▶ [Task goal]: Copy, please, the line with "You are a computer-use agent. The" and each line that follows it through the end of the data below, exactly as given and without pictures.

Collected data entries:
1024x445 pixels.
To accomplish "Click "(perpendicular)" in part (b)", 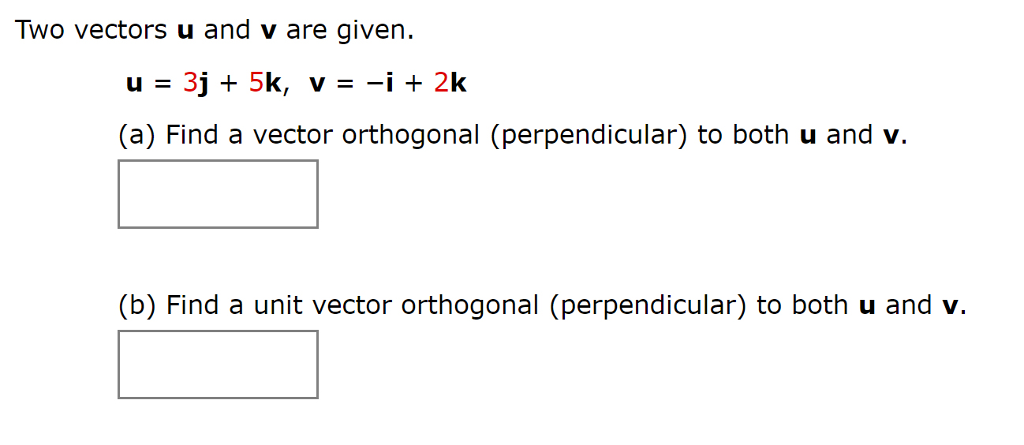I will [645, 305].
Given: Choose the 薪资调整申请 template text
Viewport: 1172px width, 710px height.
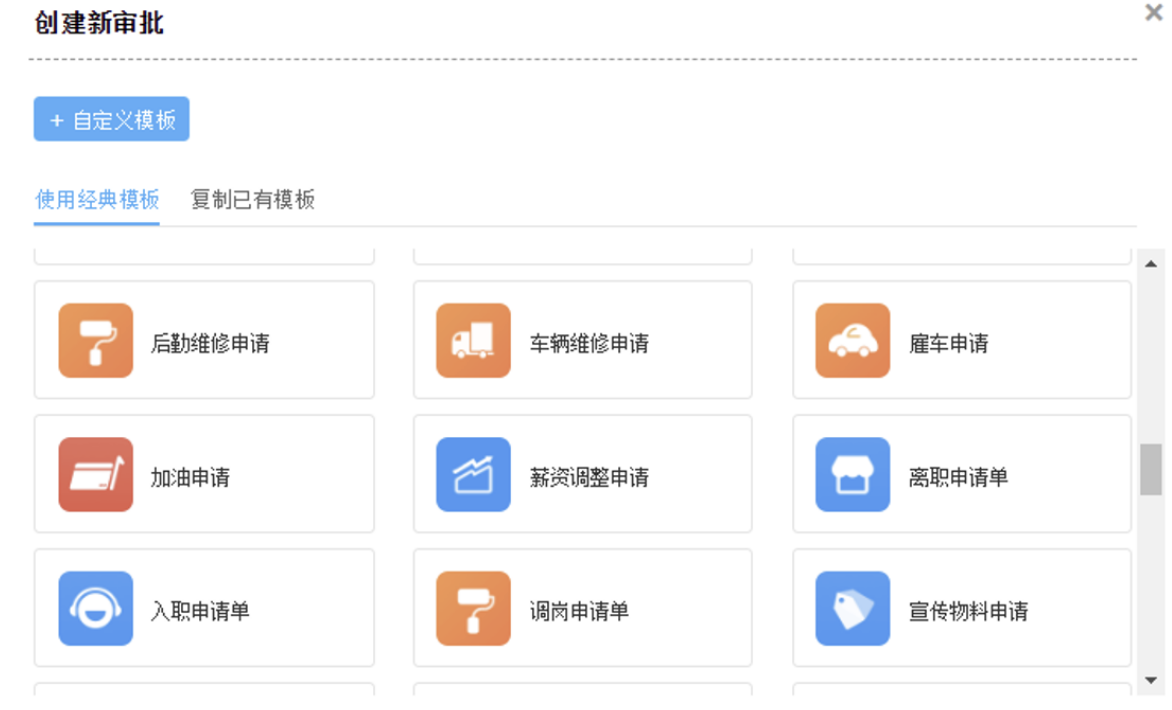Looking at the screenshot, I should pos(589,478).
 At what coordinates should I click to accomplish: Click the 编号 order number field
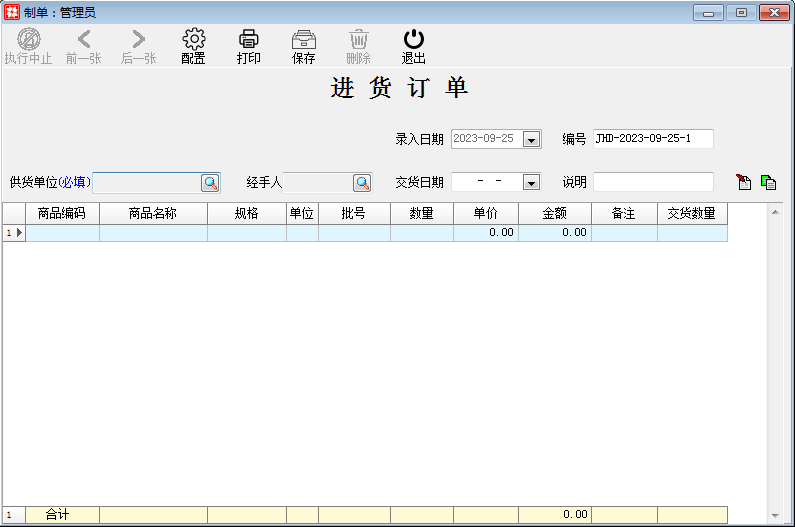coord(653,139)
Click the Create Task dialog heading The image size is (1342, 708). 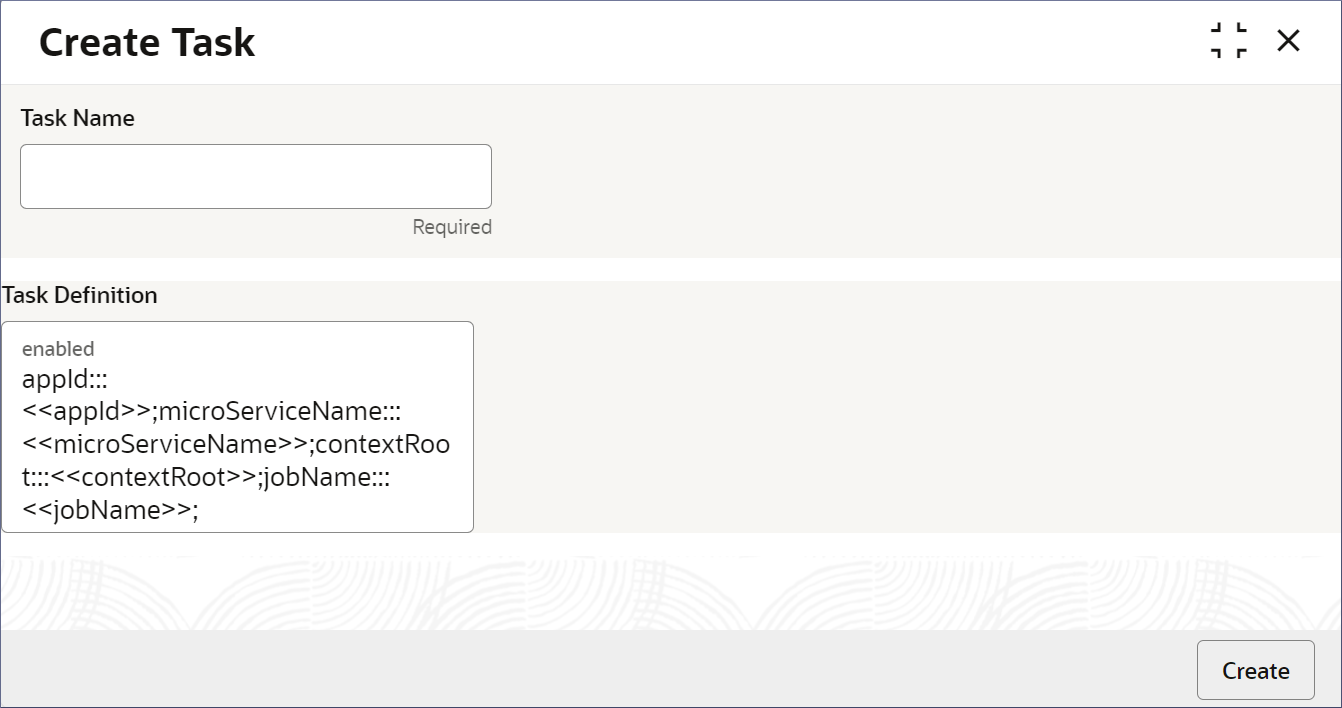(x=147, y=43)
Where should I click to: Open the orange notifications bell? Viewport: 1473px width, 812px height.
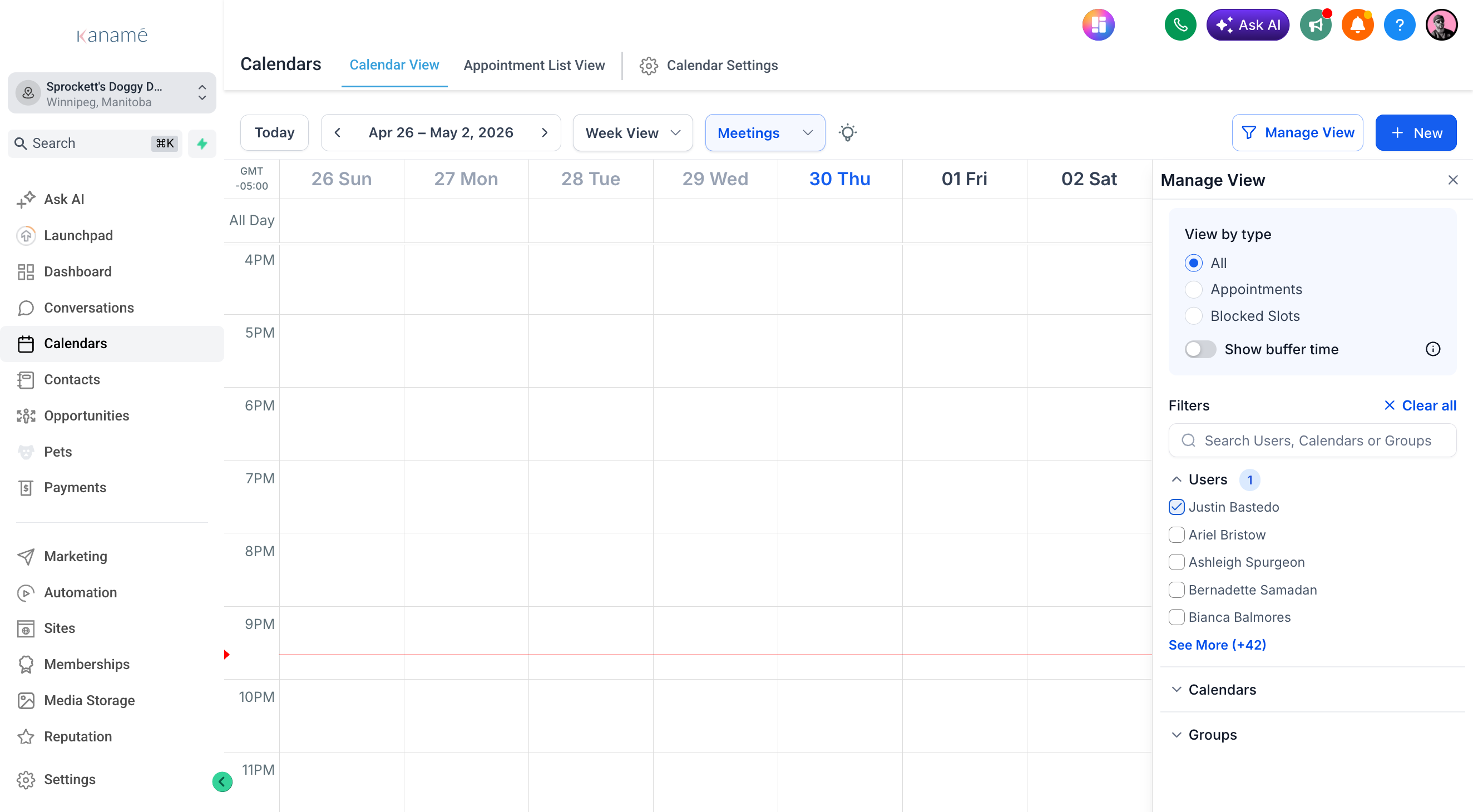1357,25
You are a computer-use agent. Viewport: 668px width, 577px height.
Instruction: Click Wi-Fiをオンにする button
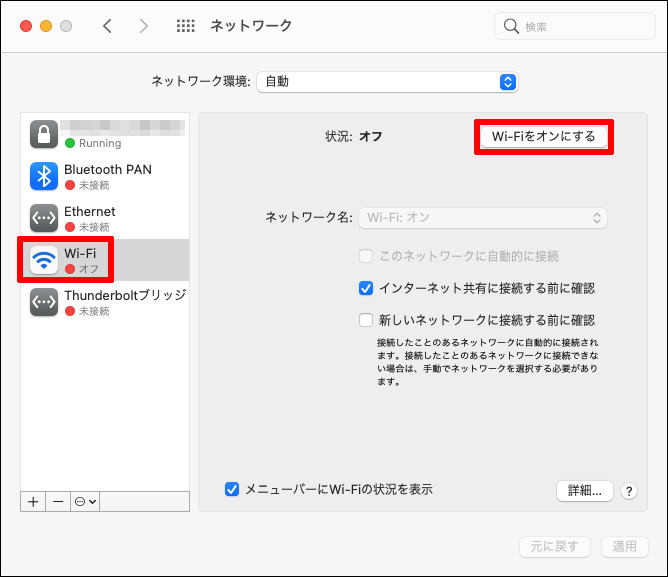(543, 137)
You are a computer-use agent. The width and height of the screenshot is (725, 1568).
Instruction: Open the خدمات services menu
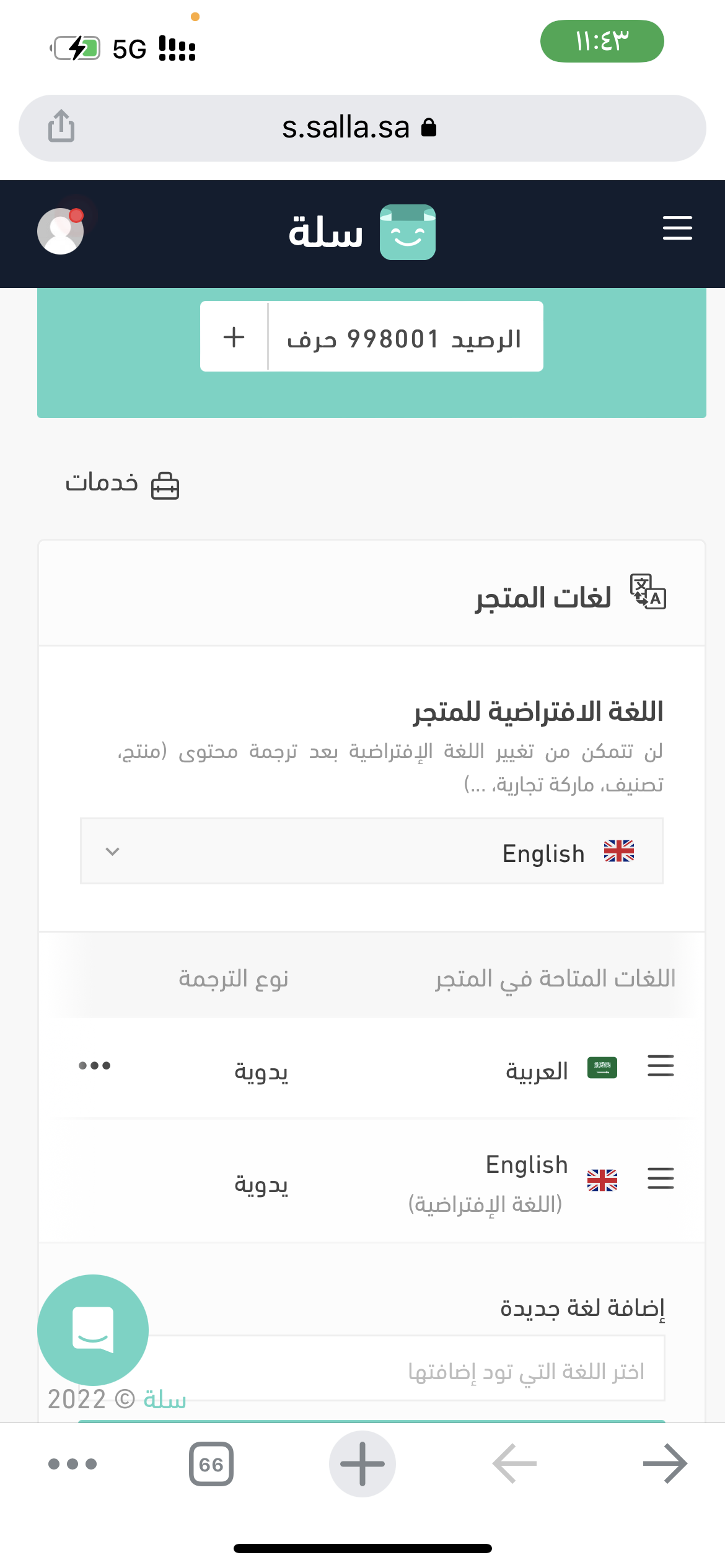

▶ [Solution for this problem]:
You are a computer-use agent. The width and height of the screenshot is (725, 1568).
Instruction: Open the خدمات services menu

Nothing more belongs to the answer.